BELUM lama ini Kementerian Pendidikan dan Kebudayaan (Kemendikbud) mengizinkan dana Bantuan Operasional Sekolah (BOS) dipakai untuk pembelian pulsa atau kuota data, untuk mendukung pelaksanaan pembelajaraan jarak jauh (PJJ).

Langkah ini diapresiasi oleh pengamat sekaligus peneliti dan dosen dari Sekolah Tinggi Elektro dan Informatika ITB, Ridwan Effendi.

Menurut Ridwan, idealnya untuk mendukung PJJ perlu memakai jaringan fixed broadband. Pasalnya internet fixed broadband dianggap lebih andal dan stabil dibandingkan jaringan wireless.

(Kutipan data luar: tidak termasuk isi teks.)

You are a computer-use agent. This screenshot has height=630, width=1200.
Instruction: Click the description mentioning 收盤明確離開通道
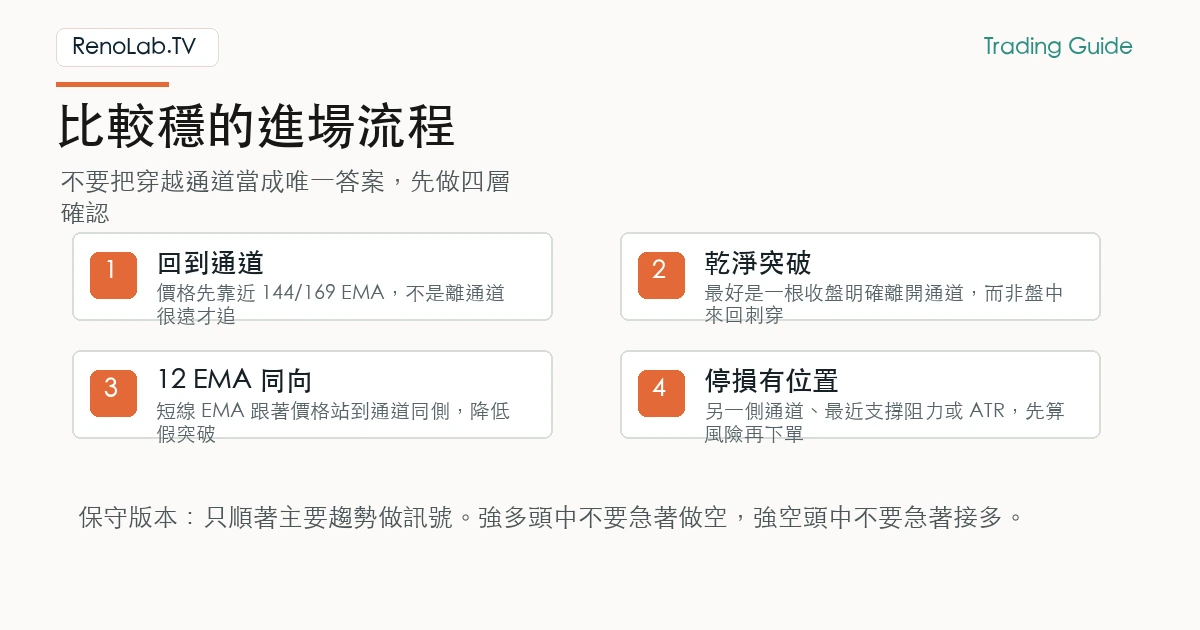pyautogui.click(x=884, y=304)
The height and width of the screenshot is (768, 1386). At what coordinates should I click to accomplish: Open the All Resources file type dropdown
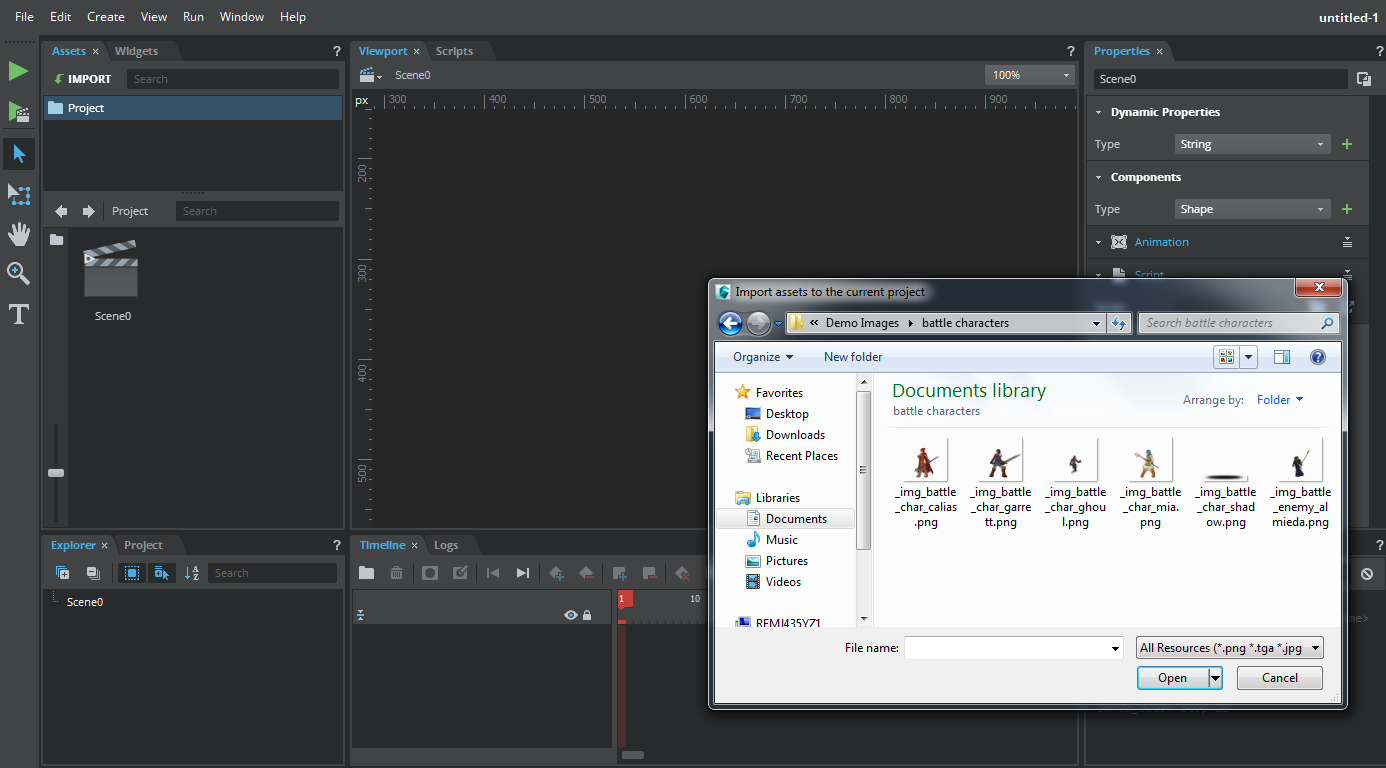pos(1230,648)
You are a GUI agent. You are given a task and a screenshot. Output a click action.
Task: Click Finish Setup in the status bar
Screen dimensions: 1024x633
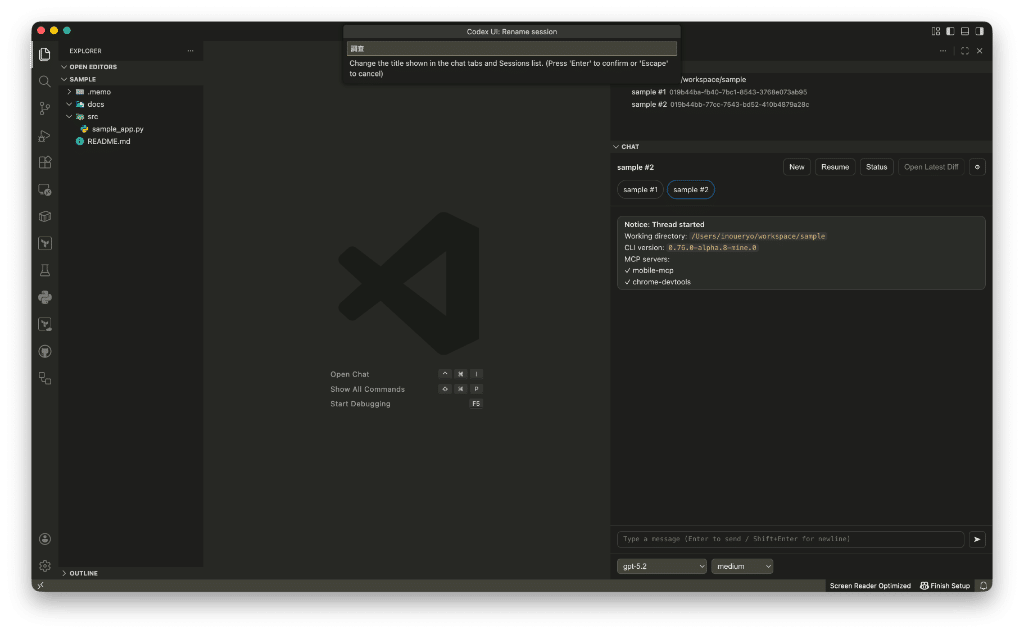944,585
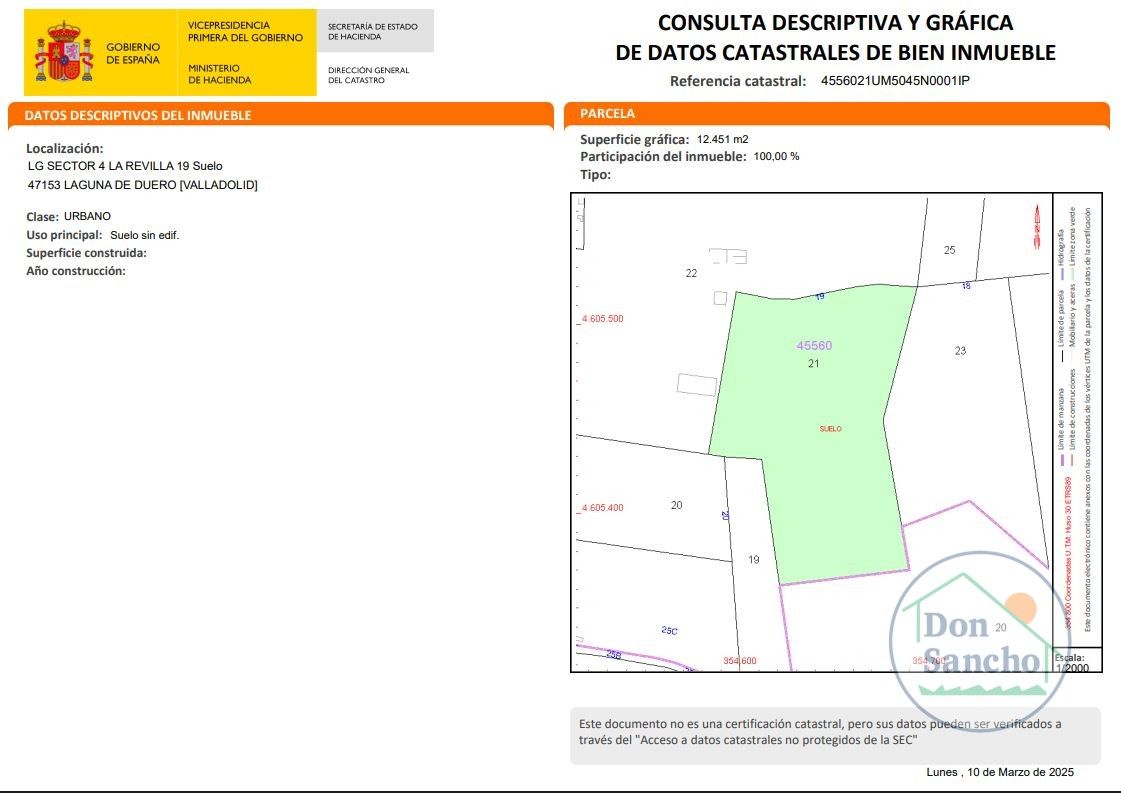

Namun ia sadar, panetrasi fixed broadband di Indonesia terbatas, wireless pun menjadi tumpuan pemerintah untuk mendukung pelaksanaan PJJ.

Ridwan juga meminta kepada Kemkominfo agar bisa memanfaatkan dana USO untuk menggelar fiber optik ke seluruh wilayah Indonesia agar seluruh tempat memiliki akses broadband yang lebih andal.

Belum tersedianya akses fixed broadband yang merata berarti masyarakat perlu memakai koneksi wireless untuk mendukung PJJ. Sementara, kebutuhan kuota untuk mendukung proses belajar online sendiri tidaklah sedikit.

Menurut pengalaman, untuk sekali belajar online selama 1 jam dibutuhkan kuota data 200MB. Artinya jika sehari ada 7 jam pelajaran, kuota yang dibutuhkan mencapai 1,4GB per hari.

Tak hanya mempertimbangkan jumlah kuota, kapasitas dan kekuatan sinyal operator juga perlu jadi pertimbangan Kemdikbud dan Dinas Pendidikan daerah.